* [Available data]:
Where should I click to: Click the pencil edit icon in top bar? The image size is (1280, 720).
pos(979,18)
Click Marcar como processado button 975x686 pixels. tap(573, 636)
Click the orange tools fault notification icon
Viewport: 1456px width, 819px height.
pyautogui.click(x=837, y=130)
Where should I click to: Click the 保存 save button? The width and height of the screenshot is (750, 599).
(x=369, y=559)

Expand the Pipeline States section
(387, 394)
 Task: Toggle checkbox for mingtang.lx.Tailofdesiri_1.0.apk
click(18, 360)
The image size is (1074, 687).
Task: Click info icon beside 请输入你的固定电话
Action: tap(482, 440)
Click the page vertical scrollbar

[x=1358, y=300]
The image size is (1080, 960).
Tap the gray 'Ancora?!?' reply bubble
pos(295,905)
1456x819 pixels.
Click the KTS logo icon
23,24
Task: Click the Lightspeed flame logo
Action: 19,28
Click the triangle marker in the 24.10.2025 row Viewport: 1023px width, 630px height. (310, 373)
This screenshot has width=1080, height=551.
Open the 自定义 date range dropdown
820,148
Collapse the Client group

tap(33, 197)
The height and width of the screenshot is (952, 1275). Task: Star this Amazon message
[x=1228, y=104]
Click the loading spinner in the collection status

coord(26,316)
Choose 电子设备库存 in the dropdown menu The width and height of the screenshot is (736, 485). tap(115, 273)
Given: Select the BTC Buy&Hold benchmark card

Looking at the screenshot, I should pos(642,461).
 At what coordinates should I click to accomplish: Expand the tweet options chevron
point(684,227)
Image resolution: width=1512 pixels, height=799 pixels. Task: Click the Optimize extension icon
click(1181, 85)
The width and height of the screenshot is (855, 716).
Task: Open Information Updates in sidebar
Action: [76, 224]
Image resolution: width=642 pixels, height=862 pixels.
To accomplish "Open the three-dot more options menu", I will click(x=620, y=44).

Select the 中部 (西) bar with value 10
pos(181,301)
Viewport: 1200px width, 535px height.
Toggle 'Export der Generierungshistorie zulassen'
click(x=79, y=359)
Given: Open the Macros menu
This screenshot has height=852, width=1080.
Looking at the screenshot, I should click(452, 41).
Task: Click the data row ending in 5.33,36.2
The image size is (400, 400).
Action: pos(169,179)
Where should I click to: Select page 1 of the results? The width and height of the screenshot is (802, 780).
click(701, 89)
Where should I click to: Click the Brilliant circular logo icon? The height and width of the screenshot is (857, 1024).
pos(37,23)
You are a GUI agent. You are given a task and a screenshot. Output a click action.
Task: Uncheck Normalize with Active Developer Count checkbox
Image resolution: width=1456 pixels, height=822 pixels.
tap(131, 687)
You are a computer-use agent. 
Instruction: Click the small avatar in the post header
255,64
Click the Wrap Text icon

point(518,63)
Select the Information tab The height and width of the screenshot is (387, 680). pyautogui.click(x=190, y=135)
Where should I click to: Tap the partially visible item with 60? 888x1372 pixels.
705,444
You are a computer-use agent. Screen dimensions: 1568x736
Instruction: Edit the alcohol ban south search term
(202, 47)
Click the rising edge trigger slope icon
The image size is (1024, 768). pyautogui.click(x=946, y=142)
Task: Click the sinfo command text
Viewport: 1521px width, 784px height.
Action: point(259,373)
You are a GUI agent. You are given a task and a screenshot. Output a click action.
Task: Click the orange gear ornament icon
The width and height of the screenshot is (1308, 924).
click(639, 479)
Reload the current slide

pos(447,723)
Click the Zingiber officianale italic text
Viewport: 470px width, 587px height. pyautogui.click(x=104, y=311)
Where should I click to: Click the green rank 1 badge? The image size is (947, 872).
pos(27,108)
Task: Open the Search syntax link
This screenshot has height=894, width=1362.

* [Instructions to follow]: Exactly repeat the lines from the line that contains "Click the Wrap Text icon" to the end of the entries, both included, and leave out all other lines.

* [Exercise answer]:
Click the Wrap Text icon

point(518,63)
Select the Information tab The height and width of the screenshot is (387, 680). pyautogui.click(x=190, y=135)
Where should I click to: Tap the partially visible item with 60? 888x1372 pixels.
705,444
You are a computer-use agent. Screen dimensions: 1568x736
Instruction: Edit the alcohol ban south search term
(202, 47)
Click the rising edge trigger slope icon
The image size is (1024, 768). pyautogui.click(x=946, y=142)
Task: Click the sinfo command text
Viewport: 1521px width, 784px height.
Action: point(259,373)
You are a GUI agent. You are given a task and a screenshot. Output a click action.
Task: Click the orange gear ornament icon
The width and height of the screenshot is (1308, 924).
click(639, 479)
Reload the current slide

pos(447,723)
Click the Zingiber officianale italic text
Viewport: 470px width, 587px height. pyautogui.click(x=104, y=311)
Where should I click to: Click the green rank 1 badge? The image size is (947, 872).
pos(27,108)
Task: Open the Search syntax link
This screenshot has height=894, width=1362.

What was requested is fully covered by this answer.